How Money-Driven Medicine Affects Me

Patient care technicianImage via Wikipedia


Dovetailing on my post from yesterday, I want to write a little bit about what parts of the documentary "Money-Driven Medicine" hit home for me.

Our health care system excels at what is termed "rescue care." So if you get cancer and need surgery, chemotherapy and/or radiation, be glad you live here in the U.S.A. Or if, God forbid, you need an organ transplant, you'll get an organ faster, have more skilled surgeons and have better aftercare here. If you need a complex cardiac procedure, you're in luck; some of the best cardiac surgeons are here too.

While all this expertise came in handy when I was diagnosed with leukemia in 1988, I currently feel extremely frustrated when trying to get the same kind of care and attention for my chronic illnesses: Hepatitis C, type 2 diabetes, fibromyalgia, dysautonomia and chronic fatigue. As a person living with chronic medical conditions, I am displeased, but not surprised, to hear that the American health care system ranks low on providing care to people like me. I already know that the current health care system isn't good at addressing chronic pain, helping people be in charge of their diabetes care, managing chronic infections like Hepatitis C or just simply taking the time to talk to a patient, giving them medical information and helping them make better health decisions.

I also find myself caught in the specialist shuffle. I've been referred to so many different specialists that I honestly have lost count of how many doctors I have seen. Once I get to their office, each one focuses on just one part of my body or one problem. So to the rheumatologist, I am just fibromyalgia, to the hepatologist I am just an infected liver, to the sleep specialist I am just sleep apnea; you get the picture. In the process, they lose sight of the whole me and forget about taking into account my multiple health problems which overlap and intersect and complicate my care.

As much as she want to be my quarterback, my primary care doctor relies on me to give her the reports and information I gather from all the specialists. But she simply doesn't have the time to synthesize all the information and translate it into a care plan. I am my own medical care manager, which concerns me because I am the one who doesn't have a medical degree.

DATA EXCERPT
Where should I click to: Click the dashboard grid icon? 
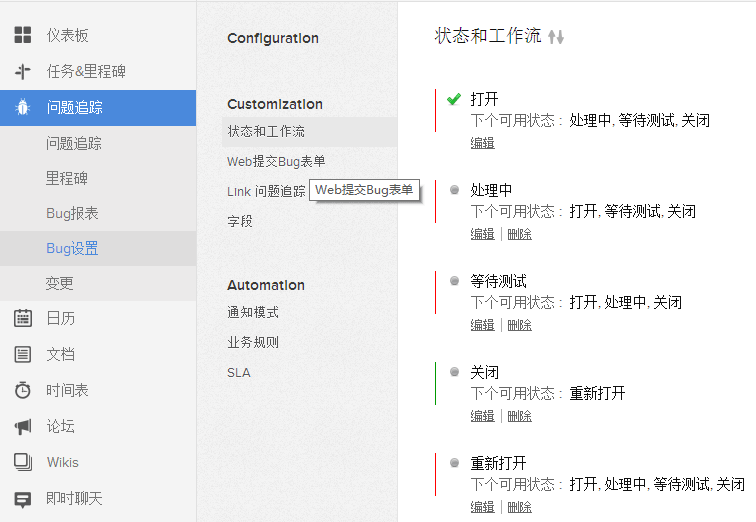pos(22,36)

ASSIGNED TASK A
According to the post about money-driven medicine, in what year was the writer diagnosed with leukemia?
ASSIGNED TASK B
Carry on the post about how money-driven medicine affects its writer, starting after its final sentence.

EXERCISE OUTPUT A
1988

EXERCISE OUTPUT B
When I first started my new life with chronic pain, the pain medicine doctors concentrated on my spine and wanted to do a whole bunch of injections: trigger point injections, cervical epidural injections, lumbar facet injections and radio frequency ablation. I decided to try the trigger point and cervical epidural injections, but they did not provide much relief. I finally told the doctors I had enough and stopped going to see them, because the only thing all these injections did was make me more fearful of having more injections.

Don't get me started about medial expenses. My husband works for a manufacturer of health care products and the company provides very good health insurance benefits. But with co-pays, deductibles and services not fully covered by insurance, we pay so much in out-of-pocket expenses, we qualify to deduct some of these expenses on our income tax returns. Since I qualified from Medicare in 2007, some of those cost are now covered, but now I struggle with getting providers to follow through and bill Medicare, which is my secondary insurance.

In my own case, I would welcome health care reform that addresses some of these issues:
  1. improvements to primary care, preventive care and the management of chronic illnesses.
  2. a more holistic approach to patient care.
  3. more collaboration and conferencing between medical specialties.
  4. more patient involvement in the discussion and informed choice of medical treatments.
  5. coverage for more services, especially for those with proven efficacy in helping patients.
  6. fewer out-of-pocket expenses and more efficiency in medical billing.